Getting the Team on the Same Page (Prime, Sub, Supplier)
Who is placing the concrete
Concrete type/Mix Type
Quantity (cubic yards ordered)
WHAT SLUMP? We will ONLY bring what is on the tag.
Address and directions from nearest main cross street.
Any special delivery instructions?
How is the access? Are there special instructions for entering/exiting the site?
Will there be a spotter guiding trucks into position?
Are there hazards drivers need to be aware of?
Who is collecting truck tags?
If you don’t have the above sample questions answered prior to beginning a concrete pour, then you are asking for issues to arise. A simple twenty to thirty minute pre-pour meeting involving the Prime Contractor, the Concrete Sub-Contractor, and yes the Concrete Supplier, can be the difference between a successful concrete pour(s) and one riddled with problems. The bill for issues on a concrete pour increases exponentially for every small mistake, so to eliminate problems, this article strongly advocates the three components of the concrete team to meet prior to beginning concrete pouring to go over key (but often overlooked) job site items.
Many times the job site pre-pour meeting consists of the Prime and Sub meeting to discuss pour scheduling, and little else. While this is indeed important, the invite to the meeting should always include the concrete supplier. There are many basic questions that are often overlooked, such as slump, truck access, production (yards/hr), hazards on site, lighting (for night pours), and who is authorized to make adjustments to loads (if needed). Even something as seemingly trivial as the site address can turn into an issue once a pour begins. Established businesses and residences may be easy to find, but new housing projects, business expansions, or rural locations may be difficult for trucks to find; especially at night.
The more items that are discussed at the pre-pour meeting, the more successful the concrete pours will go. We all want the pours to be placed fast, smoothly, and without injury or issue. The cost of rejected loads, low breaks, replacing concrete, lost production time because trucks couldn’t find the correct site, or scheduling a pour and canceling late, can all lead to increased costs. No part of the team wants to incur such costs as it increases the cost of doing business, as well as lost time, pushing schedules off.
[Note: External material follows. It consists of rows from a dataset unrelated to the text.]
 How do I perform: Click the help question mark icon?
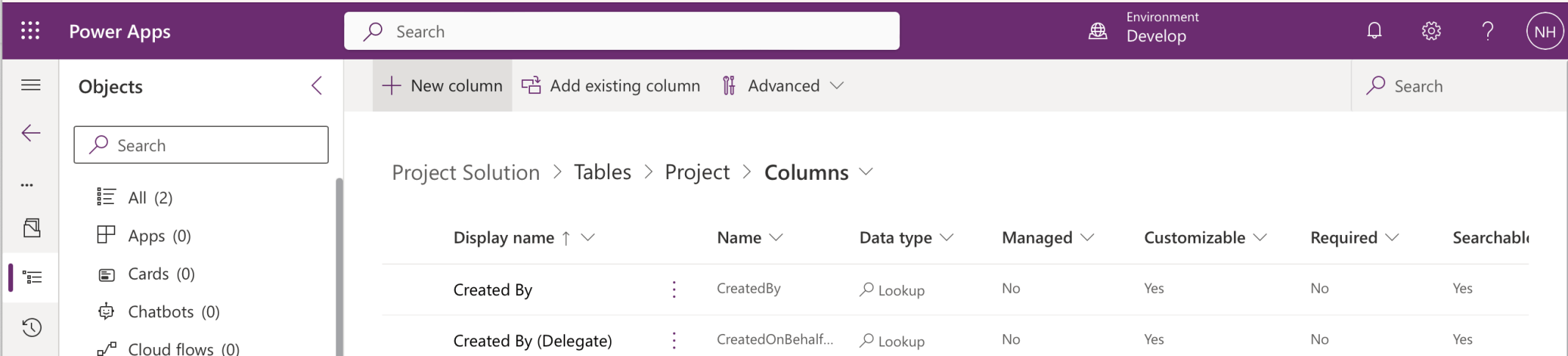click(1487, 31)
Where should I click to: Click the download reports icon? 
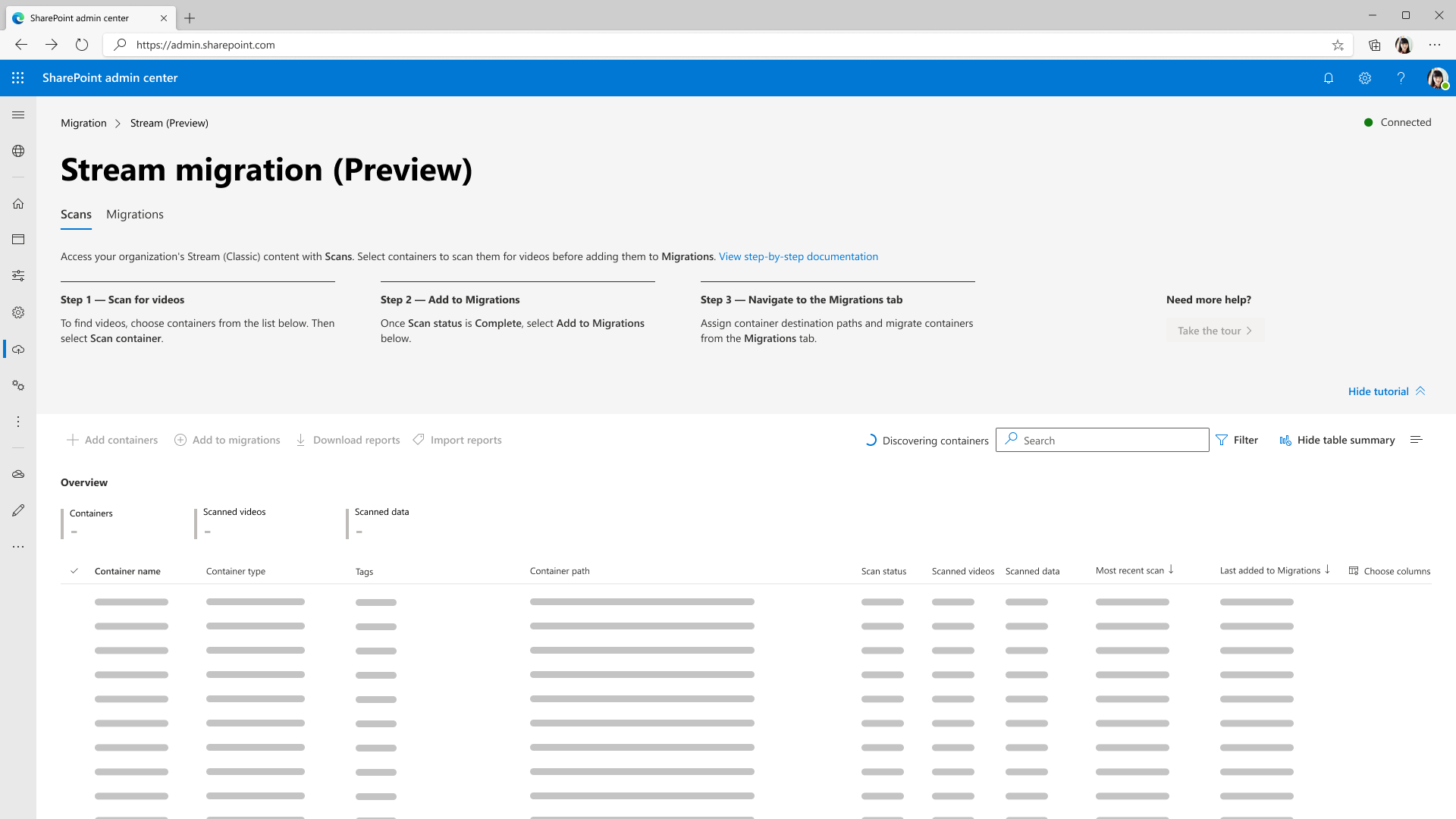point(300,440)
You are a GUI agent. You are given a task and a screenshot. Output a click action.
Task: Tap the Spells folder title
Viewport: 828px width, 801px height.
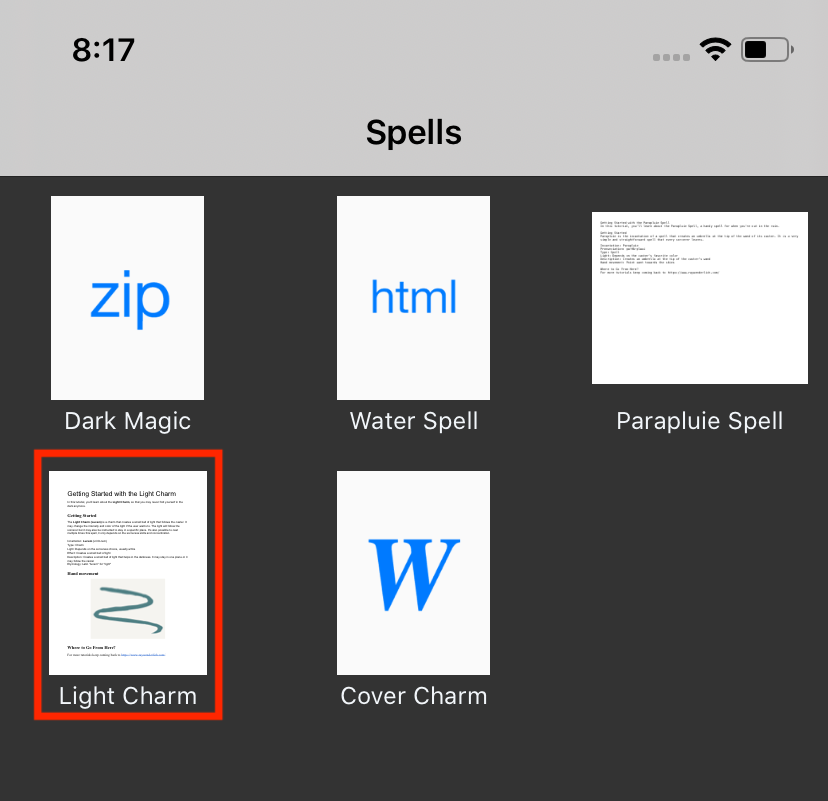pyautogui.click(x=414, y=132)
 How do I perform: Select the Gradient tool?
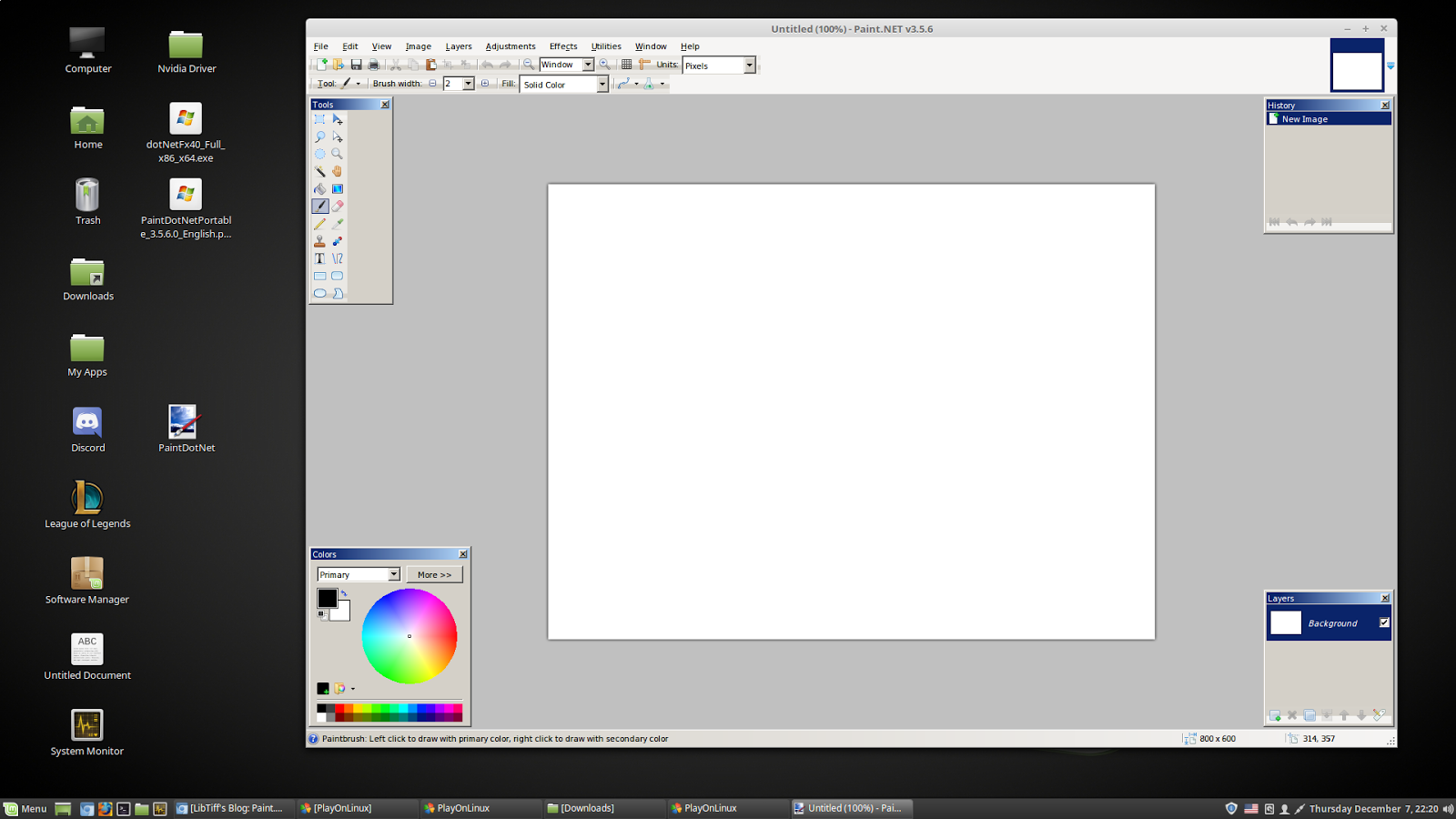(x=337, y=188)
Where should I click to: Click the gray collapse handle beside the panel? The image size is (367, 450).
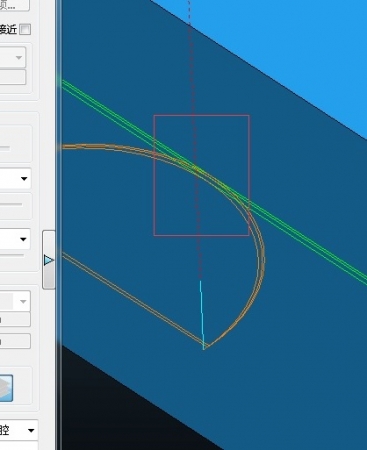coord(49,260)
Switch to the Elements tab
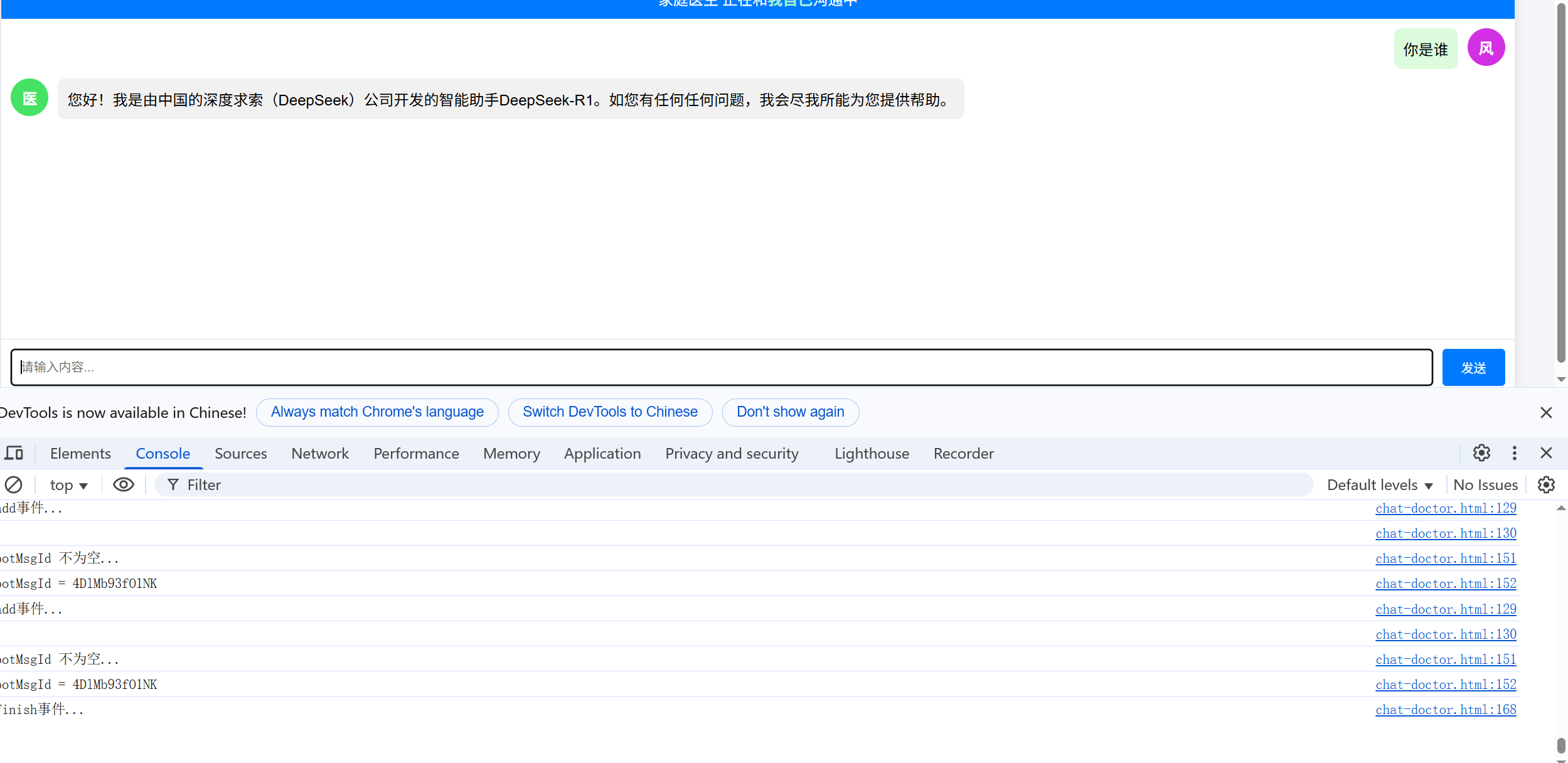The height and width of the screenshot is (763, 1568). [x=80, y=454]
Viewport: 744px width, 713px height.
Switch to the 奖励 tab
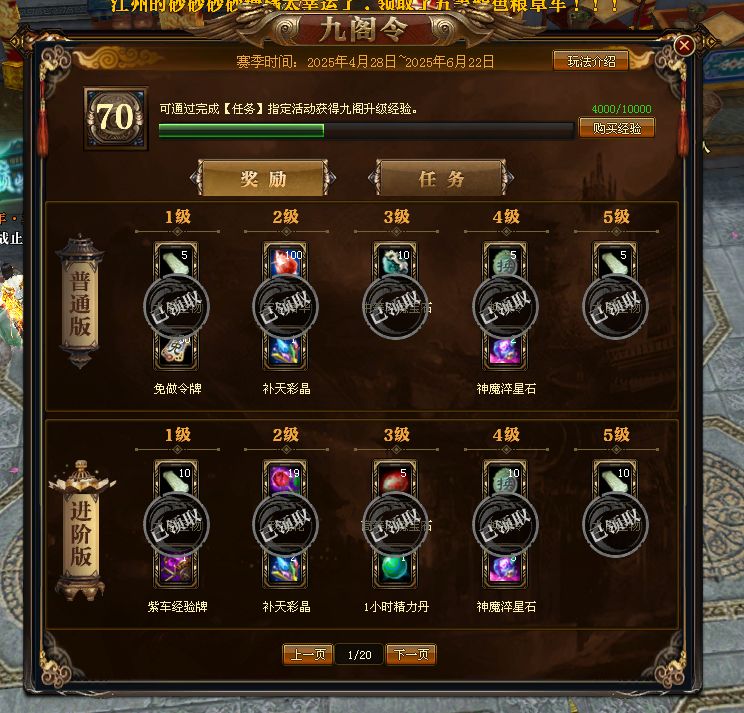pos(263,178)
A simple meeting can address these issues, and prevent most problems that can occur on a concrete job site, decreasing costs and keeping construction schedules on time.
Included in this article is the 7/11 Material Inc. pre-pour checklist. This is a good guide to go over before concrete is ordered, and it allows the team to get on the same page so that pours may be performed with as few problems as possible. Concrete is a perishable good, and once batched, must be placed within a set time, or the costs of construction increase. Like the phrase goes “Failure to plan, is planning to fail”, so take the time to review this included agenda and ensure that your future concrete pours are successful, timely, and cost efficient.
*For smaller concrete jobs like: driveways, backyards, sidewalks, or other residential/commercial pours less than 30 cubic yards, a pre-pour meeting might night be feasible or time-efficient. However, it is strongly advised that contractors review the included pre-pour checklist and go over the items with Dispatch when ordering concrete. Job site issues with concrete are largely the same for large pours as well as smaller ones. Getting this information to dispatch will save all contractors time and money, producing the best possible concrete pour results.